Peer review at each stage prior to testing (planning, functional design, algorithm design, coding, and test design) will also help catch errors in advance, and lead to the development of much better code. It may sound like it will take longer and cost more, but it saves time and money in the end in terms of not having to rewrite and maintain poorly implemented code.
Cheers.
Though remember, this is Slashdot :) Automated testing is common in embedded systems programming, and all but non-existant for any kind of Open Source desktop applications (gcc is an exception).
You write test cases as you go. You make sure you can run an automated regression test at any time. If you don't do this, then any time you change code you might break old code and you won't realize it. Just doing spot checks at the keyboard isn't good enough. And the programmers need to be writing these test cases first, and they need to be kept separate from tests written by external groups.
My personal recommendation is the "Cleanroom" methodology. You create a functional specification with a mathematical guarantee of completeness and consistancy. Auditable correctness is also a part of the process. Then when it comes to testing you generate test cases that cover all states, all arcs and then do statistical test case generation based on a usage model. The overall cost of this process is a bit more up front, but studies have shown that the process far more than pays for itself in greatly reduced maintenance/debugging costs.
So to answer you question is that to generate a decent set of test cases, you really have to understand the problem space and have mapped out the state-space in some manner. Trying to derive this without a methodical approach and ones testing will be spotty. The worst I've seen so far was a random state-space walker (ala Brownian motion). Statistically this approach avoids all the difficult cases in the far corners of the state-space.
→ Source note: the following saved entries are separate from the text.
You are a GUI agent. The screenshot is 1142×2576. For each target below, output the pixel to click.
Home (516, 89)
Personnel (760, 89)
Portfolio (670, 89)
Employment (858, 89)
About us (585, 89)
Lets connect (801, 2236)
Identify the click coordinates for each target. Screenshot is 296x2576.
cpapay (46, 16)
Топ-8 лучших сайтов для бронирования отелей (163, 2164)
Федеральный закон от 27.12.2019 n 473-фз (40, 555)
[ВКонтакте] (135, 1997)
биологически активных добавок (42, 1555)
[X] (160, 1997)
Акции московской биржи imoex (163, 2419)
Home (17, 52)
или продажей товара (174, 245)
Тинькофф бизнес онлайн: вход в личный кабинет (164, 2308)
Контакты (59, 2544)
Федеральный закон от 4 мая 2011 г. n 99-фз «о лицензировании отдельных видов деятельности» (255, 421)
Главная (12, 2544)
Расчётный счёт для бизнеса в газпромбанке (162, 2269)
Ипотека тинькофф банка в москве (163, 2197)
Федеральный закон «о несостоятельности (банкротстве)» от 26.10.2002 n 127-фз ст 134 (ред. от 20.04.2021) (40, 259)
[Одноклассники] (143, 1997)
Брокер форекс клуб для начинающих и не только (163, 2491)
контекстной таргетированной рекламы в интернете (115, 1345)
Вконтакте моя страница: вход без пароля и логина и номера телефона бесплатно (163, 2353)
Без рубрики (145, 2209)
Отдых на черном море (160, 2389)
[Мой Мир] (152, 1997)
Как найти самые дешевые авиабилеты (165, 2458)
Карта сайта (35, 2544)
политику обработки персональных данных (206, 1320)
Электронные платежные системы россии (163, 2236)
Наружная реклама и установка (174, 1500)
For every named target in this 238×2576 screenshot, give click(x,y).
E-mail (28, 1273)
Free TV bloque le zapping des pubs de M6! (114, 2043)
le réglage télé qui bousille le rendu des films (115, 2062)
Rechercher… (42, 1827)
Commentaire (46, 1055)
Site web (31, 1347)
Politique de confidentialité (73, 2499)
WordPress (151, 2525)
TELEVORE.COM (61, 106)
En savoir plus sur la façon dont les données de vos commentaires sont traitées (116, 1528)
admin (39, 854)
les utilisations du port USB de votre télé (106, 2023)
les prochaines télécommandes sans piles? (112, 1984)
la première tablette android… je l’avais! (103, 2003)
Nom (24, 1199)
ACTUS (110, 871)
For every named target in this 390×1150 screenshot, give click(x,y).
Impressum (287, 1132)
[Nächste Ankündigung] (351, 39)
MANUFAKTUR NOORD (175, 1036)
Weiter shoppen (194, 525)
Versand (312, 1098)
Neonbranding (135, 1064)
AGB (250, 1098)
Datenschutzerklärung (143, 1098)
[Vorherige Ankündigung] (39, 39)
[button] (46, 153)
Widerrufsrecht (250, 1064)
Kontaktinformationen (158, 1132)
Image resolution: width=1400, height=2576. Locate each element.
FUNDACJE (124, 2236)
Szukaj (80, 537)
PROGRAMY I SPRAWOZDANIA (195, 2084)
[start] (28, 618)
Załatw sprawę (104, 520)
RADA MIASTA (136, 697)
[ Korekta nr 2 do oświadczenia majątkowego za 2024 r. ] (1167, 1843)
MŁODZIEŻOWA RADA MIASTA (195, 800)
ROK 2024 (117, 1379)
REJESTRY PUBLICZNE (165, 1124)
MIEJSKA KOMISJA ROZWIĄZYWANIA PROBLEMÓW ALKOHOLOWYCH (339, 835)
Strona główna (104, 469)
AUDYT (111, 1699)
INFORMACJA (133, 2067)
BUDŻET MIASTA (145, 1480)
Now for the bad news: Cleanroom is quite tedious for the programmer. The enumeration phase takes seemingly forever and can be mind-numbingly boring.
Here's the amazon link on the layman's book on Cleanroom: Cleanroom Software Engineering: Technology and Process by Stacy J. Prowell, Carmen J. Trammell,Richard C. Linger, Jesse H. Poore
And now for the shameless self promotion bit with a long winded sales pitch for executives on Cleanroom: my own Cleanroom company: eLucidSoft.
Just chant over and over: "Hire eLucid, play golf."
I used to wonder what was so holy about a silent night, now I have a child.
At the time that you are coding, every assumption is going through your head. This is time to write it down, either on paper, in a document, or in comments in the code. The mental state you are in when designing test conditions cannot come close to the state of mind you are in when coding (if you are concentrating :) . You are mentally closer to a problem when you are coding than when you are designing, and you can take the shortcomings of the platform you are working on and pair it with the shortcomings of the design.
Any consideration you have during the writing of a single line of code is gold. And like a great dream, if you don't get it down when you think it, you will lose it in a day or two.
My 2 cents.
http://pcblues.com - Digits and Wood
MSDN used to have a column called Stone's Way or something, and in one of them they discussed user case testing: set up a video camera to record the user as he/she uses the program OR masquerade as a nondeveloper and spy on the user as he/she uses the program.
If you're just looking for regular bug testing, assume it's a given that the user will not report bugs to you and have the program automatically email you a core dump and/or stack trace and/or any appropriate data if an unhandled exception occurs.
[o]_O
I work for a large company with a large number of internally developed applications.
I am shocked at how frequently our developers don't have a good understanding of their architecture, or sometimes even the problem that they are trying to solve. As a result, when they go do do "testing" they are frequently performing tests that are not valid.
For example, they might create a new build and test that build only on their development workstation before full deployment of the application.
Naturally the development box has different resources from that of a standard production machine. Many developers don't seem to understand this.
Another example - frequently boundary conditions, or interfaces to other applications are not fully tested.
Using bad methodology, all of the time that you spend testing is wasted.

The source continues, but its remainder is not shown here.